I applied the perception step functions to provide computer vision leveraging the Rover data set up in the drive_rover.py; from color_thresh() to pix_to_world(). Modified slightly the color_thresh() function to output the 3 threshold required to detect obstacles, path, and rock samples. Furthermore, added directional data to Rover for rock samples by applying to_polar_coords() to rock pixels.
Also, in the decision_step() function, I added simple if and elif chain events to trigger stopping and slower speeds upon detecting rock samples, with some steering towards the rock pixel angles provided by the perception step (a little rough around the edges but did the trick most of the time).
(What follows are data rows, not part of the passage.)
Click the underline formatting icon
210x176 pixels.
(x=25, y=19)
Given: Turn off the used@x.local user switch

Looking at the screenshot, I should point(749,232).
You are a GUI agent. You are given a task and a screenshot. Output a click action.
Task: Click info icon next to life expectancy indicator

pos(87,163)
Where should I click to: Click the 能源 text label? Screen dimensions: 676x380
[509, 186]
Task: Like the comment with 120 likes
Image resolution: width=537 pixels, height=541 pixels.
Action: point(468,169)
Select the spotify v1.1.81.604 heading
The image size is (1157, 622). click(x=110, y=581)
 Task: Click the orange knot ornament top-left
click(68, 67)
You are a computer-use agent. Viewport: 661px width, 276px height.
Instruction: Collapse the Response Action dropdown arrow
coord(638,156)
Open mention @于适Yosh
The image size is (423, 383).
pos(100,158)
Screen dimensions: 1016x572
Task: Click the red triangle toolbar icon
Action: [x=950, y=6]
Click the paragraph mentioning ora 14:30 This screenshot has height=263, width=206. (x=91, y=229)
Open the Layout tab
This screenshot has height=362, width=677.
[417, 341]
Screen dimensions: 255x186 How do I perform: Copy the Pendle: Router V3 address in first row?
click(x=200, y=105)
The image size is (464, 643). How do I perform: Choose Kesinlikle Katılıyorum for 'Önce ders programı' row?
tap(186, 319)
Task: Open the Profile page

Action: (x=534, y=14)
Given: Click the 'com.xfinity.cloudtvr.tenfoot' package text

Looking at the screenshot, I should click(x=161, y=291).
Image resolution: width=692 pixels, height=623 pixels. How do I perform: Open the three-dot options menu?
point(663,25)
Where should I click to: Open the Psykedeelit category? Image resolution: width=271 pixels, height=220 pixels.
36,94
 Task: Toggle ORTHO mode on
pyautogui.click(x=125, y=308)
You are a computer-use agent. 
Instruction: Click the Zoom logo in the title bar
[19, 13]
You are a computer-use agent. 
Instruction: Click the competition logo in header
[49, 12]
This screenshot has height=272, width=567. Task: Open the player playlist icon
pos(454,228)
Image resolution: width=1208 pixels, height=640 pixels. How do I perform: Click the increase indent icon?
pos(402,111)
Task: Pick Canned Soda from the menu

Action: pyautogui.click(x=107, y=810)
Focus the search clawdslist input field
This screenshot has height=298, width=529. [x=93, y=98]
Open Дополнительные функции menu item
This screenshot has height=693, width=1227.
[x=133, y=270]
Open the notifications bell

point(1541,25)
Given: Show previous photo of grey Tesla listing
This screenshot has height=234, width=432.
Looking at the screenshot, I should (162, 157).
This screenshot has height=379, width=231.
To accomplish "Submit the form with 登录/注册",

Occasionally, it stops on top of the rock samples and gets stuck. The rover sometimes, stays running around in circles, not sure if this is due to the frames per seconds (FPS) or if it's perception_step() that could be improved.
Would improve time optimization to have the rover run and stop more efficiently. Furthermore, make the rover go back to where it started; this might be tight together with position awareness that would also prevent the rover from running around in circles.